数あるピアノ協奏曲の中でも、ショパンのピアノ協奏曲第1番と第2番は、よく知られていて、耳にする機会も多い作品です。
わたしも以前から何度となく聴いてきましたが、いつの頃からか、とてもフレンドリーな音楽に聴こえるようになりました。
ショパンというと、悲しみや恋愛の音楽と説明されることが多いように思います。
実際、第2番は若きショパンの恋心とも深く結びついています。
けれど、そこにあるのは、恋愛中の激しい情熱や苦悩をそのまま描いた音楽ではありません。
恋をしていることで、いつもの世界まで少し違って見えるような、そんな心の変化が音になっています。
ショパンの音楽では、人間の感情がそのまま生々しく表現されるのではなく、光や空気に変わっていくように聴こえます。
強い感情を扱っているのに、どこか現実の手触りから離れているのです。
わたしは、そうしたショパン特有の浮遊感に惹かれています。
第1番を聴いていると、未知の世界から誰かが手を差し伸べてくれているように聴こえることがあります。
この曲が書かれたのは、ショパンがワルシャワを離れ、新しい世界へ向かおうとしていた時期です。
ピアノが入った瞬間、音楽がこちらに向かって大きく開いていきます。
そのまま自然に、その世界へ誘われていくのです。
一方、第2番には、もう少し内側へ向かう表情があります。
恋や憧れから生まれた音楽ですが、演奏者によっては、その若さよりも、ずっと成熟した人間味が前面に出てくることがあります。
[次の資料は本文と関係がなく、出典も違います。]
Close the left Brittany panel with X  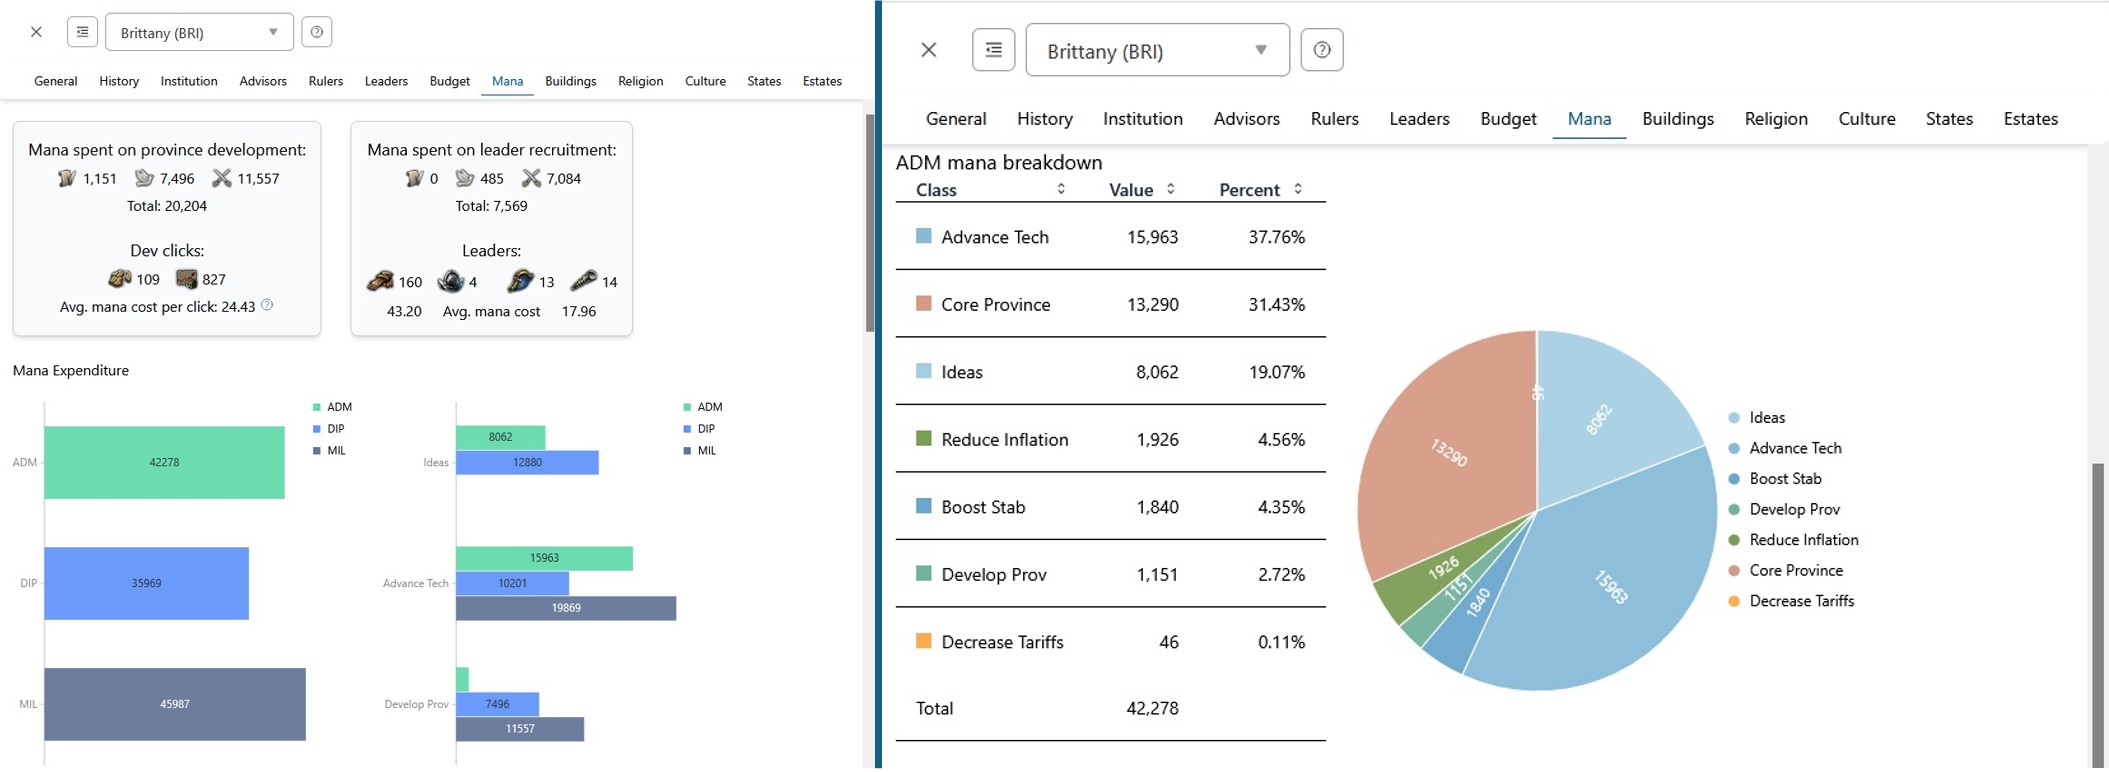(36, 32)
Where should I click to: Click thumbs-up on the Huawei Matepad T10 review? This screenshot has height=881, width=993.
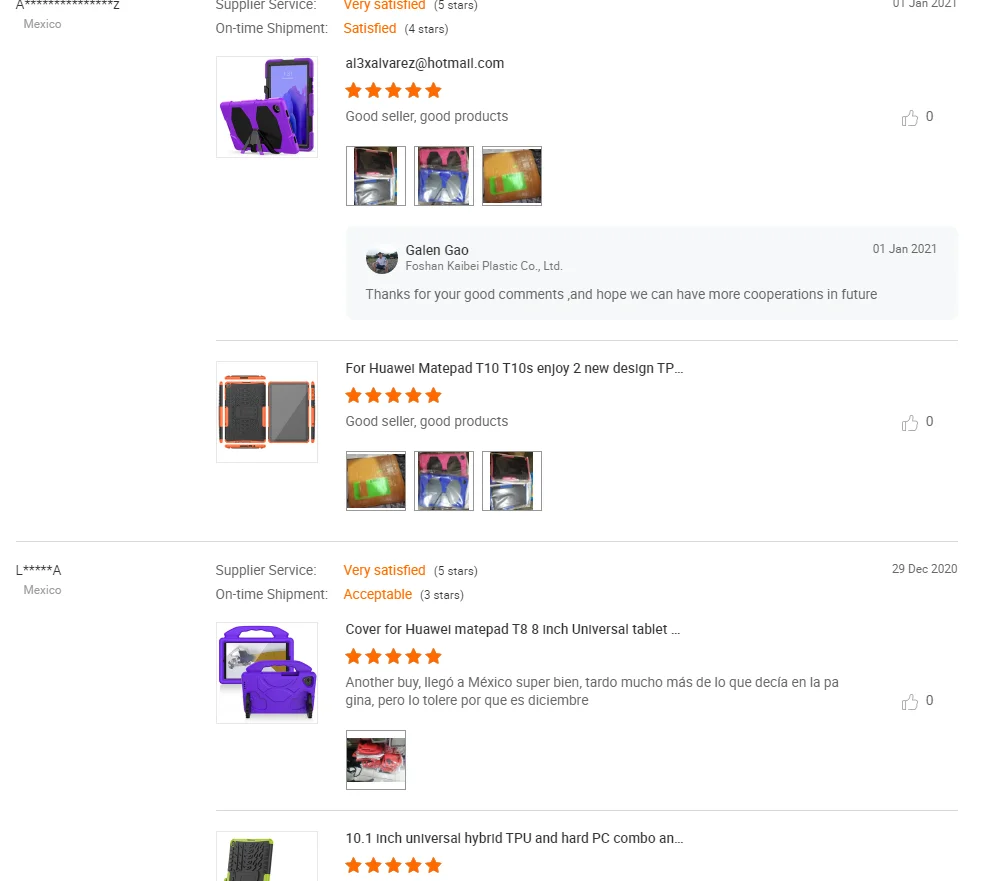coord(909,422)
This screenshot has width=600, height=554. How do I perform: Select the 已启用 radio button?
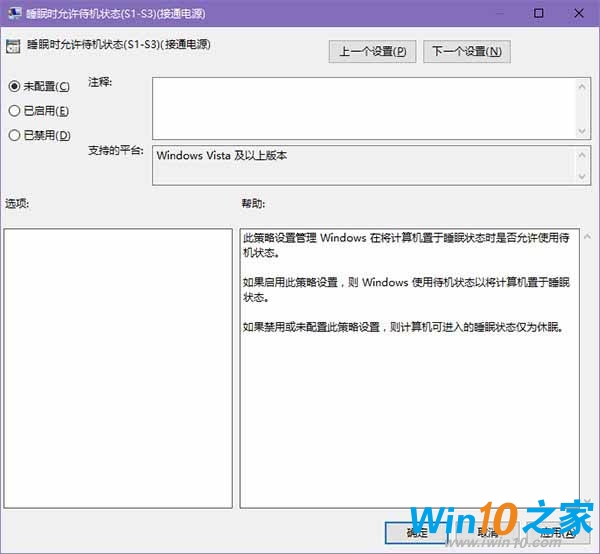[15, 111]
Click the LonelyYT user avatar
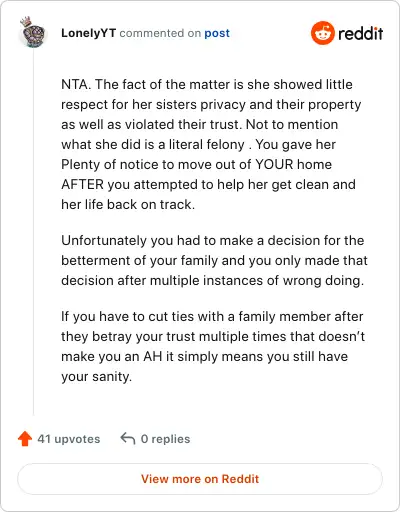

若いショパンが感じたものを、長い時間を生きた人間が、後から静かに見つめているように聴こえるのです。
そうなると、時間を重ねたからこそ分かる感情まで、旋律の中に重なってくるのです。
それでも、最初に聴いたときのあの透明感は消えません。
同じ曲でも、弾く人によって人間が前に出てくるのがとても面白いです。